Lors d’un point de presse tenu, ce mardi, au siège de la présidence du gouvernement, Ali Laarayedh a affirmé que la démission de son gouvernement dans pareille situation ne permettra pas de relever les défis auxquels fait face la Tunisie depuis la chute de l’ancien régime : la garantie de la stabilité, la lutte contre le terrorisme et la promotion économique.
Dans le même ordre d’idées, le chef du gouvernement a affirmé que la gestion de ces défis serait sans doute difficile avec une assemblée encore bloquée et une rue déjà mobilisée. « La mobilisation de la rue qui n’est pas une pratique démocratique, ne pourra jamais résoudre les problèmes », a-t-il martelé avant d’ajouter que « dans les pays démocratiques, on manifeste pour appuyer certaines revendications et non pas pour appeler à la chute du gouvernement ».
4 pistes pour sortir de l’ornière
Ali Laarayedh a avancé 4 points principaux pour réussir à transcender cette étape délicate et pouvoir mener à son terme le processus transitoire.
Il s’agit du retour au travail de l’ANC dont les travaux ont été suspendus, depuis le 6 août, soulignant l’importance de mettre en place une feuille de route « claire » permettant d’achever la rédaction de la constitution, de promulguer la loi électorale en mettant en place l’ISIE et ce, dans les meilleurs délais. « La Constituante devra reprendre ses travaux tout en conservant toutes ses prérogatives », a-t-il dit signalant que les travaux ne devront dépasser les 45 jours pour examiner les dossiers brûlants.
Deuxième point : celui relatif à la poursuite des missions de la présidence de la République. Le troisième point concerne le maintien du gouvernement actuel composé à hauteur de 60% de compétences, et ce jusqu’à l’achèvement des travaux de la constituante.

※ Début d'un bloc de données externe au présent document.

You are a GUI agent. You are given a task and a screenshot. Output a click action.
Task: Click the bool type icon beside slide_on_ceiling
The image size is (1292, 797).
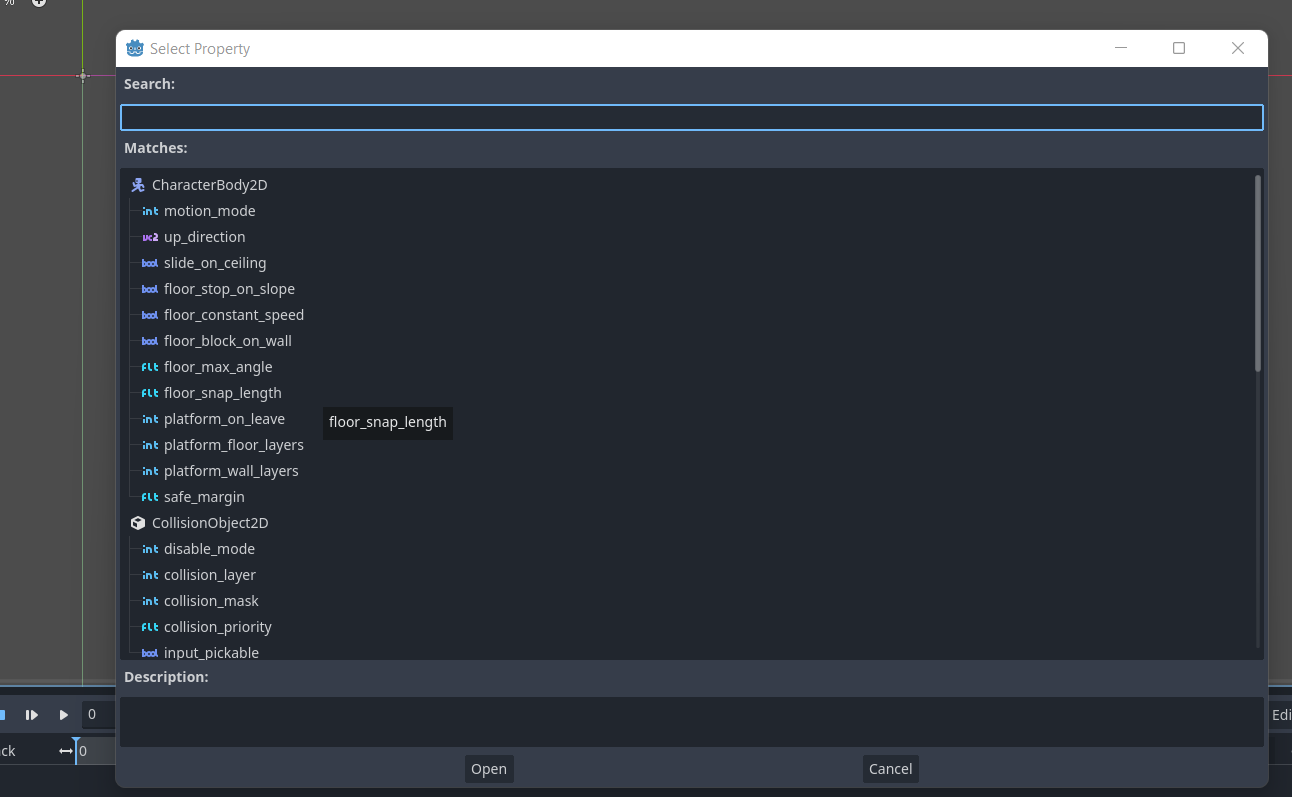point(149,262)
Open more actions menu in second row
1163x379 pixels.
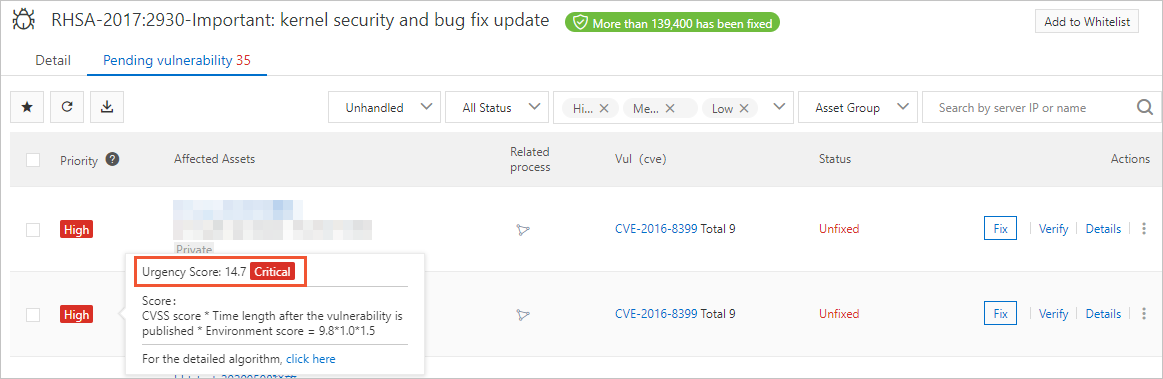[x=1144, y=314]
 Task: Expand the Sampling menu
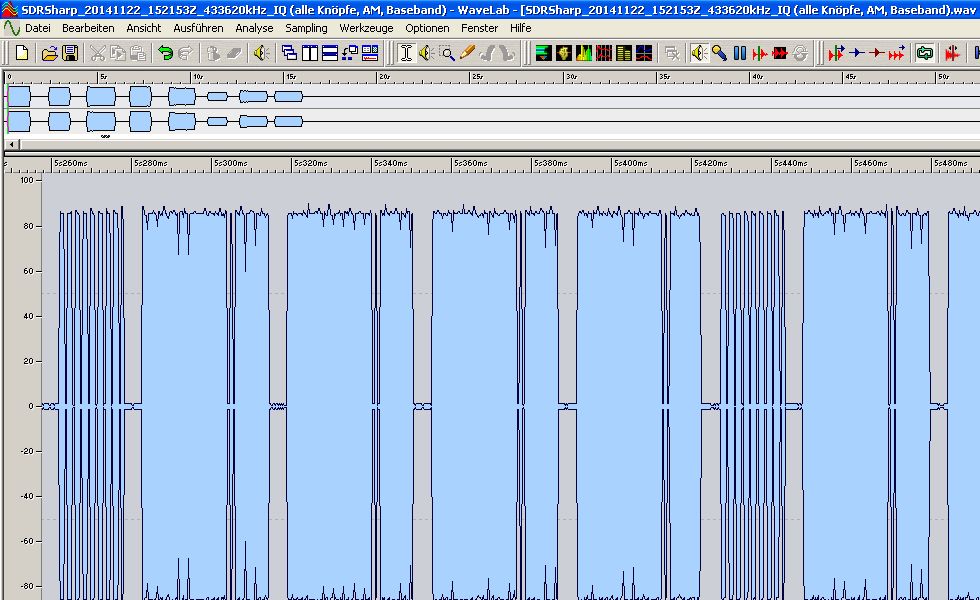306,28
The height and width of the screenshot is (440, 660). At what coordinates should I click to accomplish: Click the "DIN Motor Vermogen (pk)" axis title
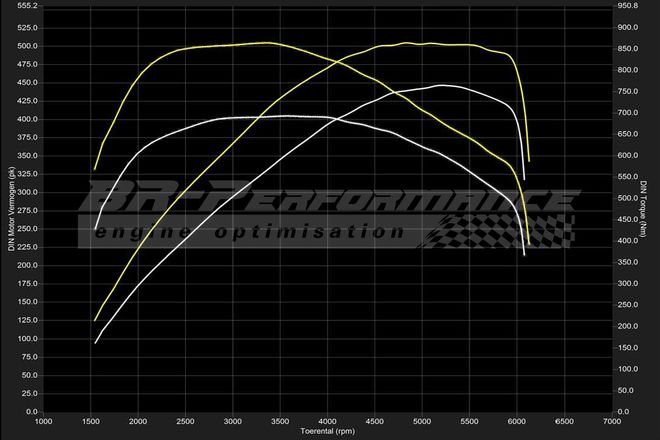11,209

Le dernier point concerne le démarrage du Dialogue national entre les différents partenaires politiques pour former un gouvernement « d’élections » chargé de fixer les échéances électorales.
Anssar Charia, mouvement terroriste
Pour le dossier sécuritaire, le chef du gouvernement a annoncé qu’il a été décidé de déclarer Ansar Charia organisation terroriste. Cette décision a été prise au terme d’un un long travail d’investigation, de la saisie d’armes ainsi que suite aux actes terroristes et aux assassinats politiques qu’a connus la Tunisie.
D’après Ali Laareydh, cette organisation à laquelle n’a pas été accordée une autorisation juridique est responsable des différents incidents ayant endeuillé la Tunisie : les événements de Jebel Chaambi, le meurtre de Chokri Belaid et celui de Mohamed Brahmi et surtout l’embuscade de 8 soldats, en juillet au Mont Chaambi.
Avec cette nouvelle classification, Ali Laarayedh a clairement accusé ce mouvement qui a des liens directs avec des organisations internationales à l’instar d’AL Qaida au Maghreb Islamique (AQMI) tout en mettant en garde tous ceux ayant des rapports avec cette organisation. « A partir de cette date, tous ceux qui appartiennent à Ansar Charia ou la défendent devront assumer leurs responsabilités juridiques ».
Par ailleurs, il a noté que « l’appareil sécuritaire est utilisée pour criminaliser les actes et les plans et non plus les opinions et les idéologies ».